I would love to see Rust used in libcurl, but I also don’t want it to be a regression for libcurl’s users. If hyper could recover from OOM and have code size comparable to the C code it replaces, I would consider that a major advance for both hyper and the Rust ecosystem in general.

bagder · 2020-09-16T06:07:42Z

Rust libraries typically abort in this case.

I had no idea. That's a horrible way to deal with problems and not the decision to make for system libraries.

Is that what hyper does too? If so, it'll be a concern.

I would love to see Rust used in libcurl, but I also don’t want it to be a regression for libcurl’s users.

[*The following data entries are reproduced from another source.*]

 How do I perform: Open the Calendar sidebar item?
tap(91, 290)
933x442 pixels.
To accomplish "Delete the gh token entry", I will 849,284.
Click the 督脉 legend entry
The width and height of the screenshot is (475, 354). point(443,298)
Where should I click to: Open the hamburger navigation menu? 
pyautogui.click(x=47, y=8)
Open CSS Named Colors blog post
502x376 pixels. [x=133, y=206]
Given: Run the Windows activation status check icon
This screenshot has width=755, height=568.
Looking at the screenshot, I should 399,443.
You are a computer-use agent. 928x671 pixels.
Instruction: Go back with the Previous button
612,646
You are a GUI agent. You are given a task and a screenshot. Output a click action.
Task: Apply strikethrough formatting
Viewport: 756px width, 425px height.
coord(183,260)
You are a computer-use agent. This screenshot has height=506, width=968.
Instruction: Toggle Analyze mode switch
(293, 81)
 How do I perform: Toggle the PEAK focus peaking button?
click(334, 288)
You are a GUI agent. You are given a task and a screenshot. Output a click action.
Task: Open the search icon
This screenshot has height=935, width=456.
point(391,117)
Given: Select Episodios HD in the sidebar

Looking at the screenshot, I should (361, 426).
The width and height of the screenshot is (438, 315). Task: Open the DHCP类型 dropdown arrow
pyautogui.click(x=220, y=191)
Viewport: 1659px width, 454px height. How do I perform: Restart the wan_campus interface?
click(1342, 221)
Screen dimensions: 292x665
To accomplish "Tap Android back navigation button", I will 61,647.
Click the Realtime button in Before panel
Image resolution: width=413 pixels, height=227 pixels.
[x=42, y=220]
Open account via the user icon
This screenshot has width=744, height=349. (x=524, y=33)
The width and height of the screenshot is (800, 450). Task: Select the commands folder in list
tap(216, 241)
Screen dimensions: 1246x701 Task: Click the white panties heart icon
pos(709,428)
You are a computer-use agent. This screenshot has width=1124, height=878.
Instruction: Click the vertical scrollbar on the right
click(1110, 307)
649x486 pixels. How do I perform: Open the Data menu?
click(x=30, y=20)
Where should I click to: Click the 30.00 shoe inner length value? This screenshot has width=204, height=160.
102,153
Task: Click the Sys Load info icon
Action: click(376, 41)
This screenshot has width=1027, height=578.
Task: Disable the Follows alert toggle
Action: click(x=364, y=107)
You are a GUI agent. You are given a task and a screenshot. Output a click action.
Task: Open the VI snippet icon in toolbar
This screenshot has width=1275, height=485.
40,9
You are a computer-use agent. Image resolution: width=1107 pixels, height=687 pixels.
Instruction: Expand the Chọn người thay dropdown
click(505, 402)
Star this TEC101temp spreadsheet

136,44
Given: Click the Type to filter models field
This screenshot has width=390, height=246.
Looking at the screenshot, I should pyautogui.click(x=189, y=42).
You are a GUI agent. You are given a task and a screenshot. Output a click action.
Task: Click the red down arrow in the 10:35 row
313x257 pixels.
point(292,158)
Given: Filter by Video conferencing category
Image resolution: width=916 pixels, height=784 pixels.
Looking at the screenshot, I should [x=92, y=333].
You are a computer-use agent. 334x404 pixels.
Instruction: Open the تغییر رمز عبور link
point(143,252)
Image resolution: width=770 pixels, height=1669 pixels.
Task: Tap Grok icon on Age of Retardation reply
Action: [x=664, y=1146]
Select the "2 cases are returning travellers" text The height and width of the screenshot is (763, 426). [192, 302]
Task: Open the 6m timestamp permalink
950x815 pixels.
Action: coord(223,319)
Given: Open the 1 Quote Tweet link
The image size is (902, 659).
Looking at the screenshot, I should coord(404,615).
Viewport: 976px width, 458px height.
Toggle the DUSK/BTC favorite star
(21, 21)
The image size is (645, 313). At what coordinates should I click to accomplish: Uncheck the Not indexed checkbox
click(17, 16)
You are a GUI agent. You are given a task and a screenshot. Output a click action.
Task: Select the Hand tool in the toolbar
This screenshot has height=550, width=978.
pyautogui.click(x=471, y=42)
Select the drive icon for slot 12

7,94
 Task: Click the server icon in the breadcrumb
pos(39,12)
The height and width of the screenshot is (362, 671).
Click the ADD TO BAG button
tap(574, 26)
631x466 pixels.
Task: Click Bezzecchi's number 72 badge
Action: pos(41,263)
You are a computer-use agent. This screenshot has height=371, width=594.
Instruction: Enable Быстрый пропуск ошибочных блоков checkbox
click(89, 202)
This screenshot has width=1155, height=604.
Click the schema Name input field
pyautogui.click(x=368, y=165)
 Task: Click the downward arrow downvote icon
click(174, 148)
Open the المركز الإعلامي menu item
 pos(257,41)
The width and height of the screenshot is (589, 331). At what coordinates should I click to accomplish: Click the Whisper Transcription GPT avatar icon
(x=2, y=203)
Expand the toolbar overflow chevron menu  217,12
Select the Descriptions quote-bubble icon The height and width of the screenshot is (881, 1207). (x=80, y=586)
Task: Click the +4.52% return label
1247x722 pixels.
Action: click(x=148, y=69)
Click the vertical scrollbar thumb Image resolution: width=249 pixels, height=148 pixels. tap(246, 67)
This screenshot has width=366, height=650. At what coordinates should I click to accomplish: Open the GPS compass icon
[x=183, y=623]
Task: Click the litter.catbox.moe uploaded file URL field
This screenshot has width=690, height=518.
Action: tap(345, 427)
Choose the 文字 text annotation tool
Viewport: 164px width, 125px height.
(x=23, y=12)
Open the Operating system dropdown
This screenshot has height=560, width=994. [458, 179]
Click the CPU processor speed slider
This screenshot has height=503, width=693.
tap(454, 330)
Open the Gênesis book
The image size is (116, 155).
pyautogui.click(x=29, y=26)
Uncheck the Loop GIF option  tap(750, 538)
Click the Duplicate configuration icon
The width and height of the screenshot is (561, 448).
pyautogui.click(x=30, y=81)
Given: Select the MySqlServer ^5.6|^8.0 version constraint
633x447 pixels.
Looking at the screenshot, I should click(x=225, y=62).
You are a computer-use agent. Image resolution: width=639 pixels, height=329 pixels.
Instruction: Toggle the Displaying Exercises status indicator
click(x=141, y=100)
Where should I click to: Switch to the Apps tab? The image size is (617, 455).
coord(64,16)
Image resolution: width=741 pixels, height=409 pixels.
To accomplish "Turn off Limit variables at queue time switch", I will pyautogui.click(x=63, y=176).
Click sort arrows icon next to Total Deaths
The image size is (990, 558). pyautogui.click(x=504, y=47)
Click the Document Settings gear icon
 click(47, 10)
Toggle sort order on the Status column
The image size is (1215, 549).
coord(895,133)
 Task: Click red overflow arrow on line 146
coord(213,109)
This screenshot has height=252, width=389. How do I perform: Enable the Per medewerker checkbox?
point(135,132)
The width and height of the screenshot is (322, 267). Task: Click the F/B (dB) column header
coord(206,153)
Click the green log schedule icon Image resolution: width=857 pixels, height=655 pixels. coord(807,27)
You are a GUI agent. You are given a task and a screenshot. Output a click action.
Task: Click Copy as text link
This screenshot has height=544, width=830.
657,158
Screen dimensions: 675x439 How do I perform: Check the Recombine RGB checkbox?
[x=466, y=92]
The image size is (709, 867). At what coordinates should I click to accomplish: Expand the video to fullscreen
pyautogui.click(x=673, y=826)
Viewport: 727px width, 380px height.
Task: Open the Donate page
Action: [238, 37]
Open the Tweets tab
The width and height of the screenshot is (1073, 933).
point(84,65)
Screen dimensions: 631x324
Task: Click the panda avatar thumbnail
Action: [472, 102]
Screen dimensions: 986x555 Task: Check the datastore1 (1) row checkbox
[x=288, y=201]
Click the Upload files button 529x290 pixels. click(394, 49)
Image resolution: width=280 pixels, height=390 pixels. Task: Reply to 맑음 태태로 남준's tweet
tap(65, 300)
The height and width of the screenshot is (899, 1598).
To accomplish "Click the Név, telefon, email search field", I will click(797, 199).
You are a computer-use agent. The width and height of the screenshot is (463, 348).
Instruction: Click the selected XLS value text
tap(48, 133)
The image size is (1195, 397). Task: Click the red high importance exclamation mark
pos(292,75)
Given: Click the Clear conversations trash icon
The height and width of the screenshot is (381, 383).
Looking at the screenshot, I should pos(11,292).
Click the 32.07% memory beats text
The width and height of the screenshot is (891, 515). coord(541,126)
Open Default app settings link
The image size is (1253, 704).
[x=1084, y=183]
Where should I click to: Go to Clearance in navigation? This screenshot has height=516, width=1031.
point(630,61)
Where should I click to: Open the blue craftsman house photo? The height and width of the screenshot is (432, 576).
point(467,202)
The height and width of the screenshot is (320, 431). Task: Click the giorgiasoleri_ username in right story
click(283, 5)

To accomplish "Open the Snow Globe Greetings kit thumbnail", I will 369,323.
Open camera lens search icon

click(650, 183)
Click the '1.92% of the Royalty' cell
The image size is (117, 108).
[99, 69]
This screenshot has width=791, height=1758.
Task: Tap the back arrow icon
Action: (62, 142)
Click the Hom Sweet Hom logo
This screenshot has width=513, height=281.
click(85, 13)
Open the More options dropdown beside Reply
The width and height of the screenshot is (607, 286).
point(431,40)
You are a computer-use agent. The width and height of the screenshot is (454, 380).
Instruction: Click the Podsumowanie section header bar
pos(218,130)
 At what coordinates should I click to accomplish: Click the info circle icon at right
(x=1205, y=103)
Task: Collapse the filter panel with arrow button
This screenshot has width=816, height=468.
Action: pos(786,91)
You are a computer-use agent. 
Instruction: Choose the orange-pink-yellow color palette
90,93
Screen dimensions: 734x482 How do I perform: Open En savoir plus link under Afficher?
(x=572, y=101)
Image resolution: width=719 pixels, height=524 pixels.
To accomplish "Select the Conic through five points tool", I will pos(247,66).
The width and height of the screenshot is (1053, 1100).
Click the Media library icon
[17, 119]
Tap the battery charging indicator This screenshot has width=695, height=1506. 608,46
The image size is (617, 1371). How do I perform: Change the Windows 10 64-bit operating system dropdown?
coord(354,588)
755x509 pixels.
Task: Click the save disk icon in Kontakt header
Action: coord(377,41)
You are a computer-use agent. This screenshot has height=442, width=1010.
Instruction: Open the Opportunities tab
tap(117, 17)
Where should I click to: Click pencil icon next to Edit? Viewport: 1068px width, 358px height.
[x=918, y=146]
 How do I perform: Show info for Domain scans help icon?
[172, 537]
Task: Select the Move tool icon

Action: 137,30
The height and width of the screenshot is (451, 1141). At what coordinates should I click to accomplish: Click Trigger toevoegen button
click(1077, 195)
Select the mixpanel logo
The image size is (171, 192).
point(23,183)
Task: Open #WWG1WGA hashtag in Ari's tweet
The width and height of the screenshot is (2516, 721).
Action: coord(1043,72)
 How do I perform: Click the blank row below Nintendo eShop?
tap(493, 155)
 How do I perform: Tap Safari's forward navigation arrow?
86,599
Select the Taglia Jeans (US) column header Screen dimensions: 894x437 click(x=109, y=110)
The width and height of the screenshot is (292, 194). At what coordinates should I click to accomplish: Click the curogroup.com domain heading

I completely and wholeheartedly agree, and in fact you can consider me (as lead developer in the curl project) signed up on the mission to see us move on both these items. Put simply: Hyper cannot be a transparent and good choice for libcurl until it can be used in a way that doesn't cause any notable regressions or issues. The job set out here is thus not done until we're there.

Regarding code size and curl being used in different environments etc: that is indeed true and we should not presume that all users want or can go with Rust solutions - not even when/if we can make them used completely transparently. curl has been used on over 70 operating systems on 20 different CPU architectures. It is quite simply much more portable and versatile than Rust is. The idea from my end is to make curl to optionally use Hyper as a backend (selected at build-time).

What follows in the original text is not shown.